Вряд ли существуют более непримиримые силы, чем революционная стихия и консервативная реакция. Но для России характерно их парадоксальное взаимопроникновение. Консерватизм и большевизм преломляют в себе, хотя и с разных сторон, именно те особенности политической культуры и политического сознания, которые вели к наиболее разрушительным формам революции, сметавшей на своем пути любые попытки постреволюционной стабилизации. А после победы большевиков их политика относительно легко сочетала революционную неоманию с реализацией консервативной программы: от возвращения Москве статуса столицы до многообразных символических форм идеократии, противостояния Западу, апелляции к народности, реставрации элементов общинного коллективизма и установления контроля над низовой общественной жизнью.
От народного самодержавия к народному бунту
Оформление традиционалистских тенденций в консервативную идеологию и трансформация марксистского учения в ленинскую теорию революции были ответом на одни и те же вызовы, с которыми Россия сталкивалась на протяжении XIX и в начале XX веков. Проникновение революционных идей и активное их усвоение разными течениями интеллектуальной мысли порождали весьма специфические идейные построения. С одной стороны, ответом на европейские потрясения стала концепция самобытности России. Востребованная до сих пор идея «особого пути» внедрялась не только в целях преодоления дискурса «отсталости» в описании российских особенностей, но прежде всего для обоснования возможности избежать революционных событий, аналогичных европейским. Гарантией от революции должно было стать единение православия, самодержавия и народности. К знаменитой триаде графа Сергея Уварова восходит характерное для русского консерватизма противопоставление религиозно понятой свободы идеалу правового государства, веры в высшую справедливость самодержца — идеалу социального государства, а абстрактно понятой народности — идеалу гражданской нации. С другой стороны, идея социалистической революции у Александра Герцена, Виссариона Белинского, Михаила Бакунина и революционно настроенных народников мыслилась, хотя и по-разному, но в основном как социальный переворот, освобождающий народную жизнь, из которой могут вырасти стремления к нелиберально понимаемым идеалам свободы, равенства и общинности. Самые радикальные представители революционного движения также рассчитывали на народную самобытность, которая позволит России избежать буржуазного развития, способного отодвинуть социалистическую революцию в неопределенное будущее. Революционный террор, появившийся в России за несколько десятилетий до 1917 года, в некотором смысле был связан с характерным историческим нетерпением: необходимо было успеть спровоцировать революцию до того, как буржуазные отношения, промышленное развитие и либеральная демократия уничтожат глубинные предпосылки народного социализма.

Короткое задание A.
Пожалуйста, перечислите все элементы консервативной программы, которую, согласно тексту о консерватизме и большевизме, реализовывала политика большевиков после их победы.
Короткое задание B.
Чем, по тексту о консерватизме и большевизме, было вызвано появление революционного террора в России за несколько десятилетий до 1917 года? Ответьте в одном–трех предложениях.
Короткое задание C.
Продолжите текст о консерватизме и большевизме, начав сразу после его последнего предложения.

Исходные материалы.
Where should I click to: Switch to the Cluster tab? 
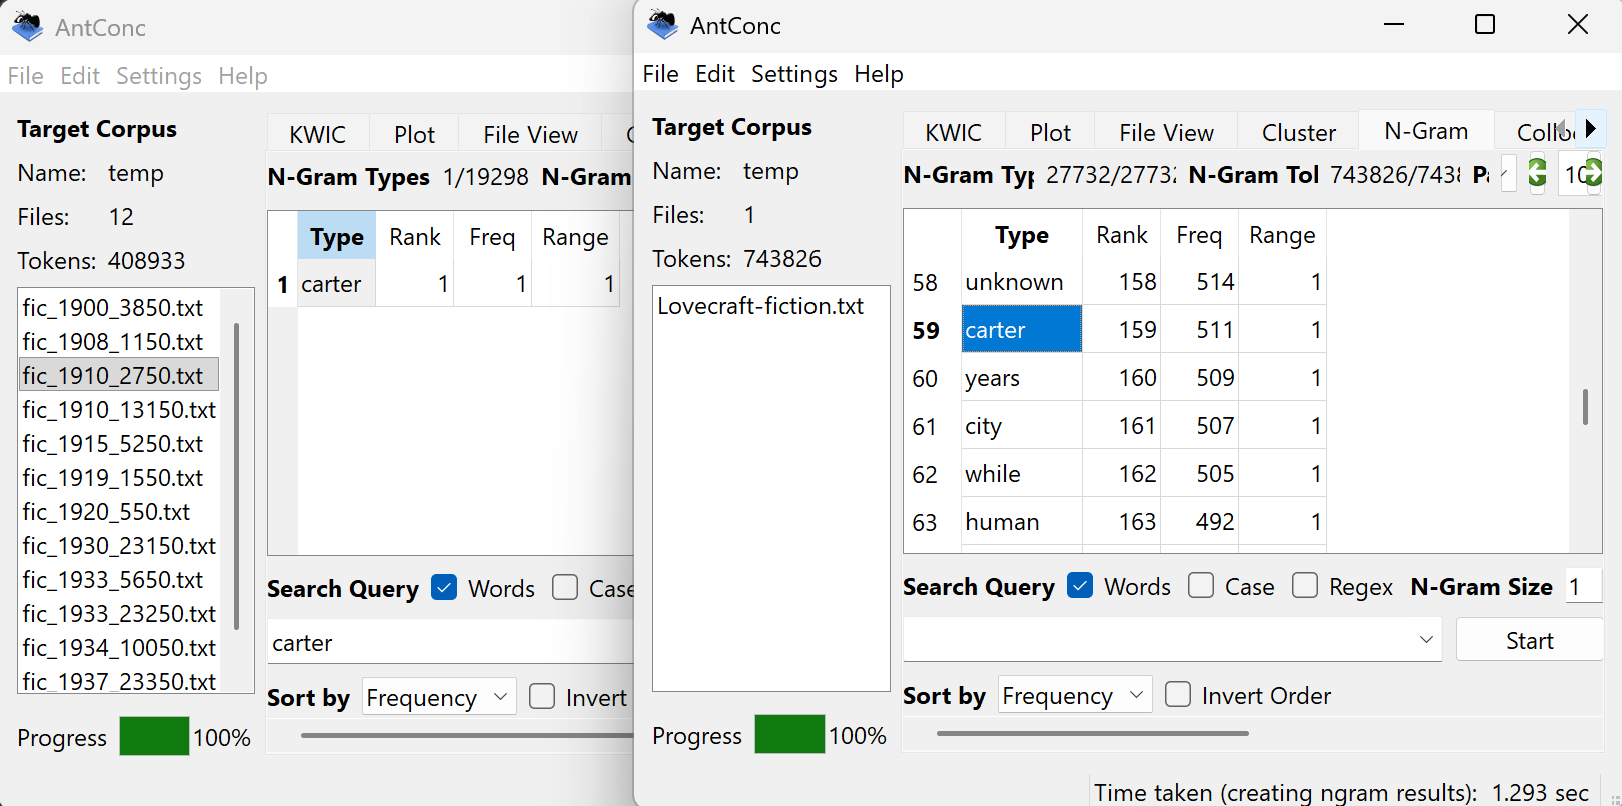point(1298,132)
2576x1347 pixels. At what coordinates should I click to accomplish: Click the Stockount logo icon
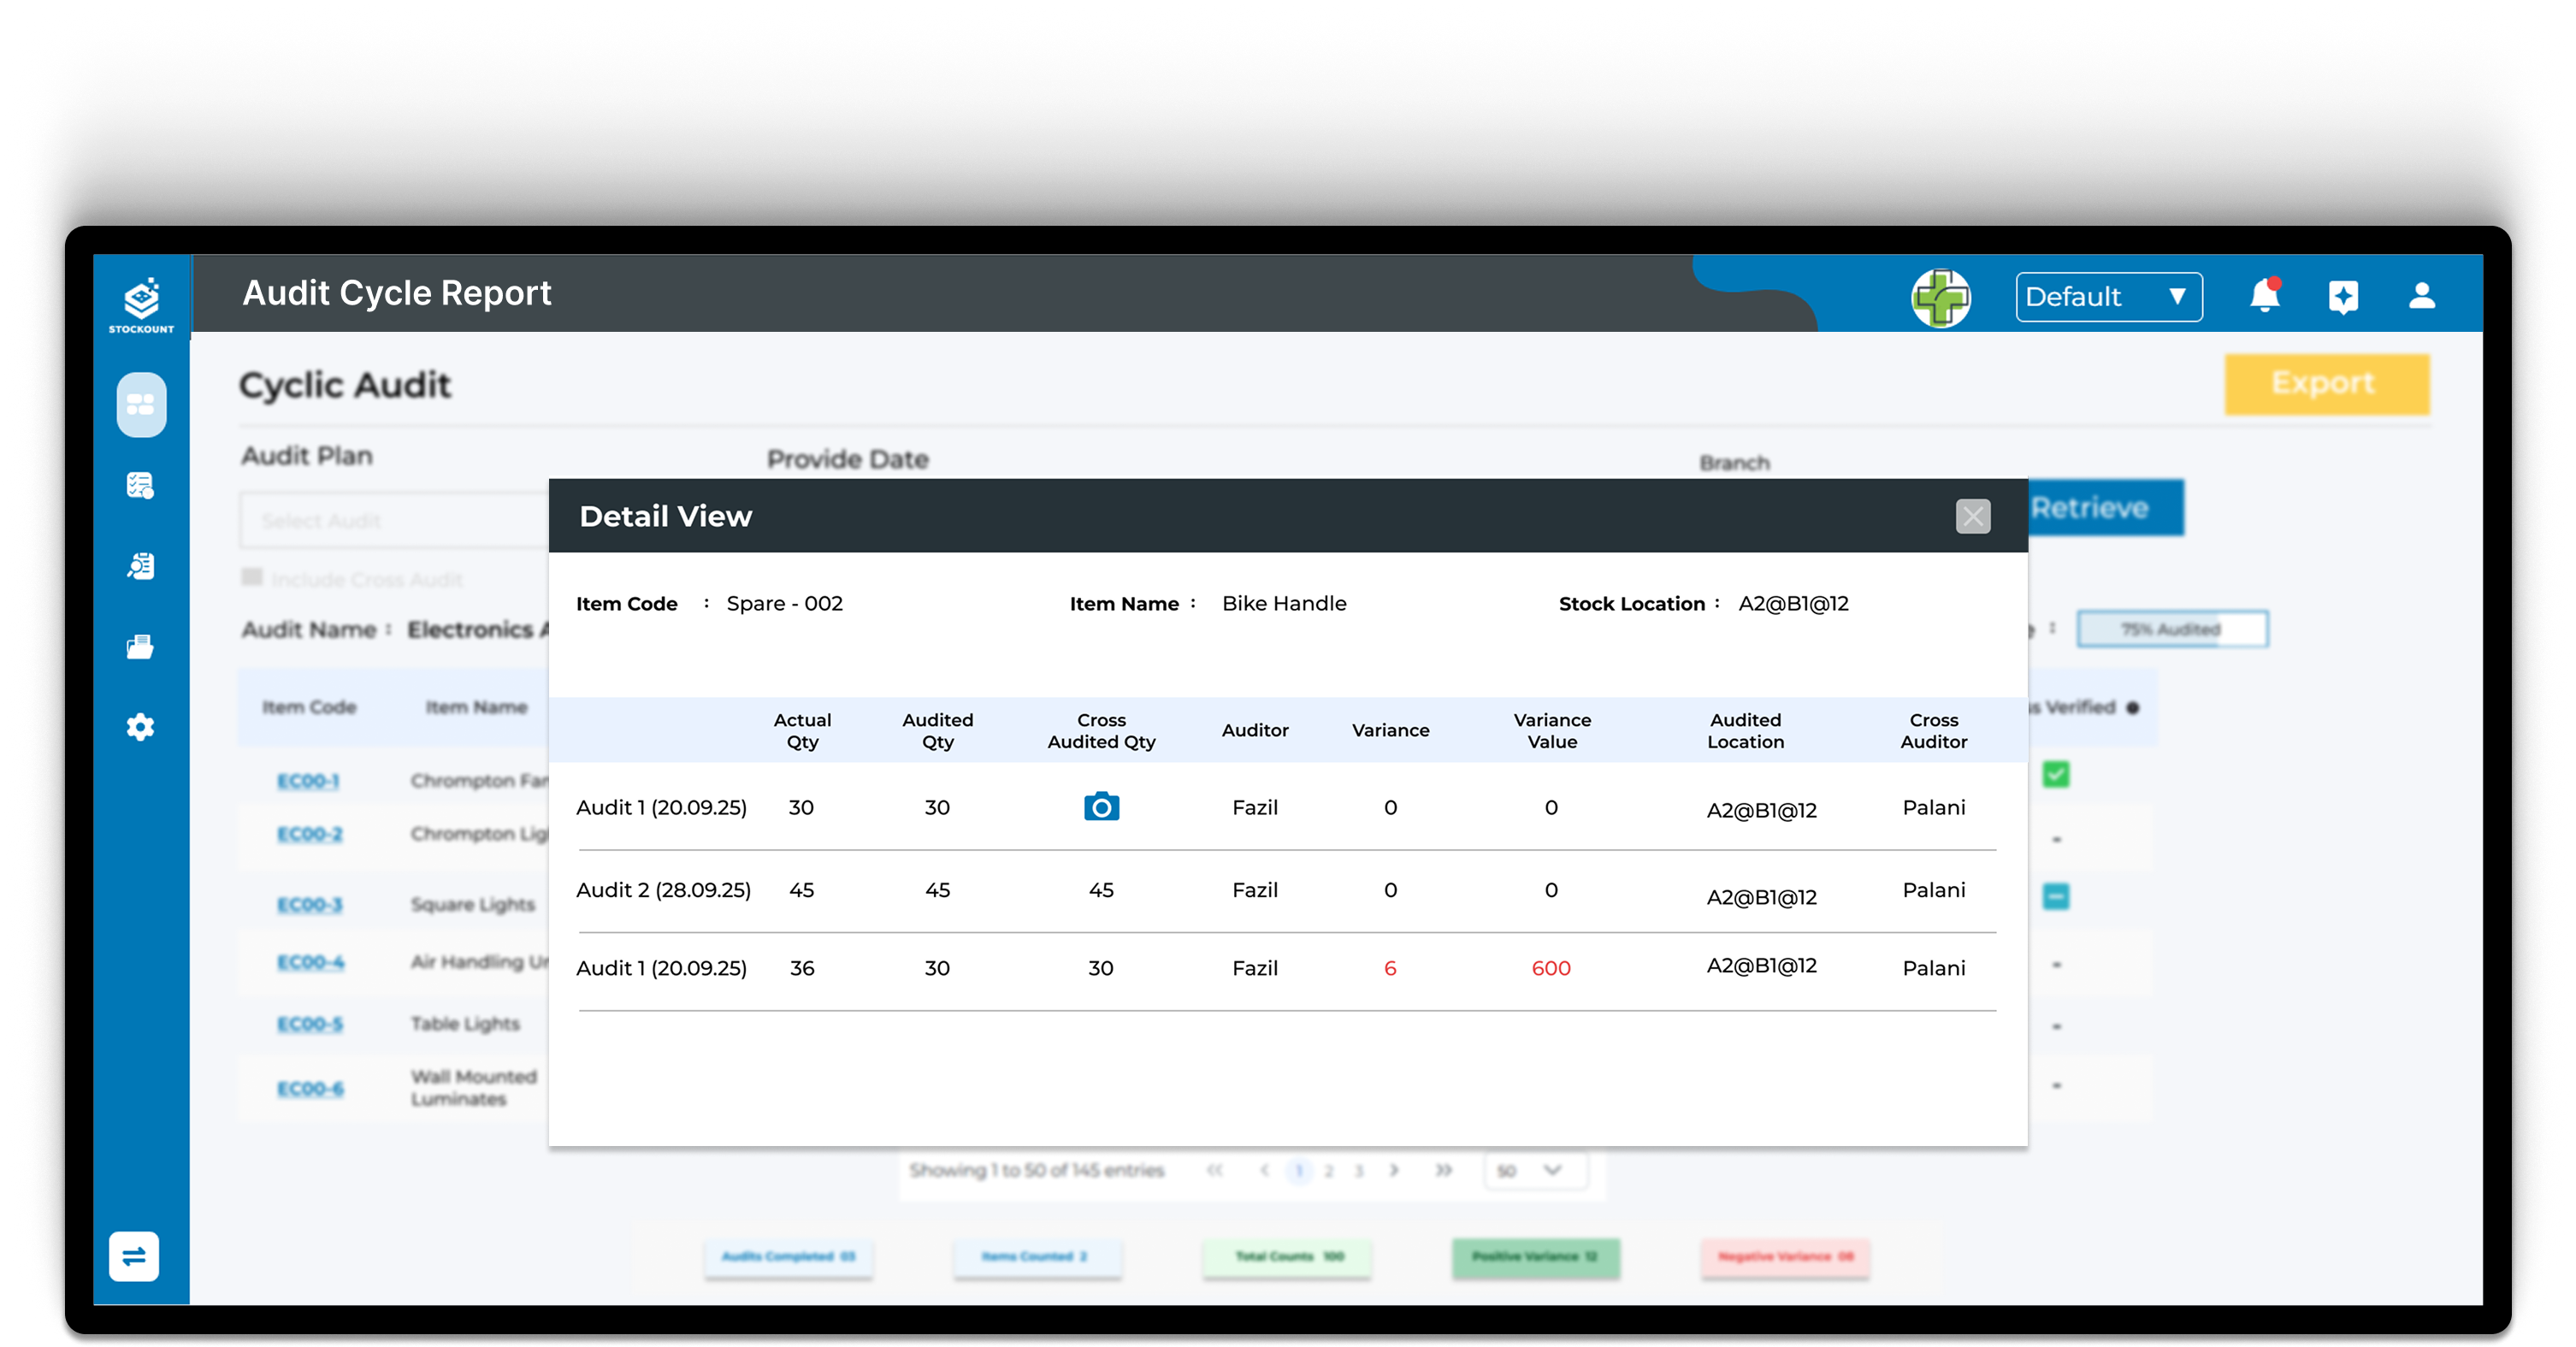pos(141,301)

Ответ на задание A.
- возвращение Москве статуса столицы
- многообразные символические формы идеократии
- противостояние Западу
- апелляция к народности
- реставрация элементов общинного коллективизма
- установление контроля над низовой общественной жизнью

Ответ на задание B.
Революционный террор был связан с характерным историческим нетерпением. Нужно было успеть спровоцировать революцию до того, как буржуазные отношения, промышленное развитие и либеральная демократия уничтожат глубинные предпосылки народного социализма.

Ответ на задание C.
В обоих случаях речь идет об апелляции к таинственной народности, являющейся хранительницей неких идеалов и смыслов, рационализация которых представляется весьма неопределенной, если вообще возможной. Идея народности оказалась востребованной властью после реформ Александра II, когда возможности обоснования самодержавия в логике военно-мобилизационной и крепостнической модернизации были исчерпаны[1]. В условиях демилитаризации и раскрепощения общества Александр III вынужден был искать новые основания самодержавной власти. В целях политической стабилизации и изоляции террористов и революционеров император обратился к идеалам московской Руси, которые стали источником консервативной утопии «народного самодержавия». Один из крупнейших представителей русского консерватизма — Константин Леонтьев, считавший «византизм» основанием русской самобытности, предлагал ликвидировать всех посредников, мешающих единению самодержца с народом. По его мнению, великое предназначение России должно исполниться, если отменить реформы, «подморозить» общество, восстановить его сословную организованность, ограничить право собственности и повысить роль церкви[2]. Новая модель самодержавия действительно способствовала краткосрочной стабилизации, но в долгосрочной перспективе привела к обострению противоречий между легитимацией народных интересов и монополизацией их выражения[3]. Это противоречие со всей остротой проявилось уже в 1905 году, когда революционные события заставили власть искать формулу политического представительства.
Неверие русских консерваторов в возможность совершенствования общества, их убежденность в том, что политические формы не могут быть заимствованы, а вырастают из утопии народной самобытности, существенно сужала политические возможности консервативной программы. Ее стержнем стало восстановление «истинно русских» оснований власти, что привело к политизации этнических стереотипов и более экспрессивному восприятию политических противоречий. Идея славянского единства, реанимированная в годы Первой мировой войны, способствовала росту этнонационалистических настроений и, в конечном счете, распаду империи. Приверженность консерваторов идеалам сословно-корпоративного государства, ориентация на общинность, критика парламентаризма не способствовали разрешению актуальных для предреволюционной России противоречий. Попытки реализации некоторых консервативных идей скорее даже провоцировали революционные настроения. Примером может служить высказывавшаяся Львом Тихомировым идея о патерналистской роли монархии в регулировании противоречия между трудом и капиталом (можно упомянуть и более ранние размышления Константина Леонтьева о сословно-монархическом патерналистском социализме). Провал этой идеи стал очевиден после событий 9 января 1905 года.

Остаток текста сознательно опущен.